Friday, July 24, 2009

In The Lab: vSphere DPM, Quirky but Functional

[caption id="attachment_821" align="alignright" width="278" caption="ESX Hosts in Standby Using DRS's DPM Extension"]ESX Hosts in Standby Using DRS's DPM Extension[/caption]

It would be hard to complain that virtualization is contributing to any kind of "global warming" hysteria. In fact and by its very consolidating nature, virtualization offers many advantages over "traditional" computing models that make it "green" even in its most basic format. VMware reinforces this argument with the claims that "every server that is virtualized saves 7,000 kWh of electricity and four tons of carbon dioxide emissions per year."

However, virtualization's promise was born out of the recognition that x86 servers were commonly operating with enormous "excess capacity." In typical deployments, virtual servers are driven to only 30-40% of capacity, and where excess capacity abounds, there exists a potential for slashing available resources in a quest for limiting on-line power consumption.

Enter VMware's power saving extension to its Distributed Resource Scheduler (DRS) that scrubs VMware clusters for unused capacity, automatically consolidates stray virtual machines away from near-idle members and shuts those members down to conserve power.
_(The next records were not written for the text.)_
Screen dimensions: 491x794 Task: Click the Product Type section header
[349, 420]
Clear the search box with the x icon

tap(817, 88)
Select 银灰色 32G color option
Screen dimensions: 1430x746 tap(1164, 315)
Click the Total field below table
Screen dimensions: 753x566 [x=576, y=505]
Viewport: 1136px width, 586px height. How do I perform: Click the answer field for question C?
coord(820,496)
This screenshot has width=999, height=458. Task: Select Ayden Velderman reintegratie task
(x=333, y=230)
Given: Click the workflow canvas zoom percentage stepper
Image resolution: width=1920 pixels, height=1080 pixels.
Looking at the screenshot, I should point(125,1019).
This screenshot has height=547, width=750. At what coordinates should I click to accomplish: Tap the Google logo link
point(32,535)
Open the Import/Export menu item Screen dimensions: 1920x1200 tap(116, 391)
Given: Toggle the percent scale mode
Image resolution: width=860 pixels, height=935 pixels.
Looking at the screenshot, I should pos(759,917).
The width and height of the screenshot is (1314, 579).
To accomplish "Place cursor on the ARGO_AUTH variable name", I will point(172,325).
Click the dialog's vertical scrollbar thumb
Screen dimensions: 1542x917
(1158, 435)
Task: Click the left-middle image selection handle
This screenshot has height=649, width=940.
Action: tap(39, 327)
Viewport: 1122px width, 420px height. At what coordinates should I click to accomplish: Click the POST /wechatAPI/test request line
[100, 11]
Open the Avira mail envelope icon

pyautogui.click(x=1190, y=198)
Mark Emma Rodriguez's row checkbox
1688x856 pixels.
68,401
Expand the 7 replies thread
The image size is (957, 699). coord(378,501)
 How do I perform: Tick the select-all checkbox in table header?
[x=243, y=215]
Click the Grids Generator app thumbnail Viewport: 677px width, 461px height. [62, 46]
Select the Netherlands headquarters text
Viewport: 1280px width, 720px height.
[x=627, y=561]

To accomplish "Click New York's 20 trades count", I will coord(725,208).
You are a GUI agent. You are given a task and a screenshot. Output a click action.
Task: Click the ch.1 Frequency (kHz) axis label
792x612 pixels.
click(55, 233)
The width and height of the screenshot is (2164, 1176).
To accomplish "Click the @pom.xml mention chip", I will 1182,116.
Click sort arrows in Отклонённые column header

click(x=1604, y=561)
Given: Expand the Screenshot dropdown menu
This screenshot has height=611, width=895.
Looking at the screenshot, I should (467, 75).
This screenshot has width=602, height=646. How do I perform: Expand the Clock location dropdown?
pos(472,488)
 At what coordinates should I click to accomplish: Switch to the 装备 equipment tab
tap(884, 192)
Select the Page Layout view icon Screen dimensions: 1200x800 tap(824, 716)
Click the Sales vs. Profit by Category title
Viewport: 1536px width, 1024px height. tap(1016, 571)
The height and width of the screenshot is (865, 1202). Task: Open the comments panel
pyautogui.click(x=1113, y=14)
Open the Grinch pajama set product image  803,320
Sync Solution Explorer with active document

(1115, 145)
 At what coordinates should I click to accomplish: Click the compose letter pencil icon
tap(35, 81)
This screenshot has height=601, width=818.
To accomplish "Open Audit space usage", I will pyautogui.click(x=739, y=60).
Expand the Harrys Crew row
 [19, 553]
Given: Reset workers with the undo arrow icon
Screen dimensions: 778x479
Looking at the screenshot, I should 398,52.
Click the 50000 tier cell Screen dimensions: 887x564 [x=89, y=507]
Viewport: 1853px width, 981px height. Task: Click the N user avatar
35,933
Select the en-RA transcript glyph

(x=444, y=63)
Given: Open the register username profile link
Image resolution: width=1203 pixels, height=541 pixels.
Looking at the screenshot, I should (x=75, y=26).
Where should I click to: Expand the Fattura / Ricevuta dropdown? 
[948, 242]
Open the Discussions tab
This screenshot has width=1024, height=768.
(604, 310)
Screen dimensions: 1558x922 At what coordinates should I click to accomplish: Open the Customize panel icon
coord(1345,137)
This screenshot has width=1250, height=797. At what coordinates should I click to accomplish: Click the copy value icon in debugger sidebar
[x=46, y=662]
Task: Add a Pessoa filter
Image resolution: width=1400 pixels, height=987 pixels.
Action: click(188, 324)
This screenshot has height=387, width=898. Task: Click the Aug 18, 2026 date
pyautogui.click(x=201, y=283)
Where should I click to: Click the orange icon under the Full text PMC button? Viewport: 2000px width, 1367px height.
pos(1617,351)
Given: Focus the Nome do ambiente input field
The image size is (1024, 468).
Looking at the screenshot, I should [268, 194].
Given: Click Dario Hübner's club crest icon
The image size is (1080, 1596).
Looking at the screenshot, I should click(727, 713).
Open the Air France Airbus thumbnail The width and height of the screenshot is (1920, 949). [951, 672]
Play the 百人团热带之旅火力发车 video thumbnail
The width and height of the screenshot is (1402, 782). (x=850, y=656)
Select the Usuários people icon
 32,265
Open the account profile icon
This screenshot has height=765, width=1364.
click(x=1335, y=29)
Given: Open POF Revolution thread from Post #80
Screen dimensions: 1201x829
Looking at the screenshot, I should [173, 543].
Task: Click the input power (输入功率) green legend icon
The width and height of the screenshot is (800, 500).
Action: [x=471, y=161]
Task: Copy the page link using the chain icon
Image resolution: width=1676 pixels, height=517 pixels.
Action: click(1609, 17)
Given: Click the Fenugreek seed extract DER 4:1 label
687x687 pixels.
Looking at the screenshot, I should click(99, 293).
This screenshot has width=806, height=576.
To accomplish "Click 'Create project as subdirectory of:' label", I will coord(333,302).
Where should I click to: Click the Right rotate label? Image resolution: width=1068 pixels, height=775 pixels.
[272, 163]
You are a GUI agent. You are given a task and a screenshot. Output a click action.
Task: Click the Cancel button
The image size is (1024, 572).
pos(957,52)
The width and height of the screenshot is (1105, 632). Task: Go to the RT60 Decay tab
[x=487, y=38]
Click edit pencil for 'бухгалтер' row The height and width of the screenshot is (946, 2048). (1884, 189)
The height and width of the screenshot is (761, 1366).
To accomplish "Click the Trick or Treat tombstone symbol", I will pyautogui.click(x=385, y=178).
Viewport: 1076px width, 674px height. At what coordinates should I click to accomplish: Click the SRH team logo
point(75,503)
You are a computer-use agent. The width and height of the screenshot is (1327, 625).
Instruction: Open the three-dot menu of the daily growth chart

This magic green genie is called Distributed Power Management (DPM) and, while simple to configure, has a few quirks that not only hinder its effectiveness but actually make no sense (more on that later).

[caption id="attachment_833" align="aligncenter" width="350" caption="DRS's DPM In Action"]DRS's DPM In Action[/caption]
"VMware DPM monitors the cumulative demand of all virtual machines in the cluster for memory and CPU resources and compares this to the total available resource capacity of all hosts in the cluster. If sufficient excess capacity is found, VMware DPM places one or more hosts in standby mode and powers them off after migrating their virtual machines to other hosts. Conversely, when capacity is deemed to be inadequate, DRS brings hosts out of standby mode (powers them on) and migrates virtual machines, using VMotion, to them. When making these calculations, VMware DPM considers not only current demand, but it also honors any user-specified virtual machine resource reservations."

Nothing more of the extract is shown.